(Records of locating words and items)
—————
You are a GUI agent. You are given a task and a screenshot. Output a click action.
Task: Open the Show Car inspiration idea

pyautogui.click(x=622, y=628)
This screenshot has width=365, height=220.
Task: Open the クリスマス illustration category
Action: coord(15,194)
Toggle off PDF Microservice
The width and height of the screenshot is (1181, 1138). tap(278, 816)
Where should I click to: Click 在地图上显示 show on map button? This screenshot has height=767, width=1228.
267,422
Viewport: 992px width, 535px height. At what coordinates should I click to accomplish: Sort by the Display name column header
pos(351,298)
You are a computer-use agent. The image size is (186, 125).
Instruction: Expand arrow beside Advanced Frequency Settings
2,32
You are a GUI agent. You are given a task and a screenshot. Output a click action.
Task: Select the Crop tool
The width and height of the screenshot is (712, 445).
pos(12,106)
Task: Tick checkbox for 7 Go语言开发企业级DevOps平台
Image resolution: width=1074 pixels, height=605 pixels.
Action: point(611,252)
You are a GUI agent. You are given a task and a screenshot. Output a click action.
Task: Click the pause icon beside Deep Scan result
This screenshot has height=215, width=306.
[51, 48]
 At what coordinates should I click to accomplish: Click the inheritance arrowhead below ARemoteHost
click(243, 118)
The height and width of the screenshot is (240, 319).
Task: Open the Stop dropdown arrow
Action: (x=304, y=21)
—————
(OBJECTIVE): Please list the part of the items above that opens with the line containing "At what coordinates should I click to accomplish: Click" and runs through the end of the items as a numbered list, leaving out any blank lines.

(RESULT OF THE EXERCISE):
1.  At what coordinates should I click to accomplish: Click the inheritance arrowhead below ARemoteHost
2. click(243, 118)
3. The height and width of the screenshot is (240, 319).
4. Task: Open the Stop dropdown arrow
5. Action: (x=304, y=21)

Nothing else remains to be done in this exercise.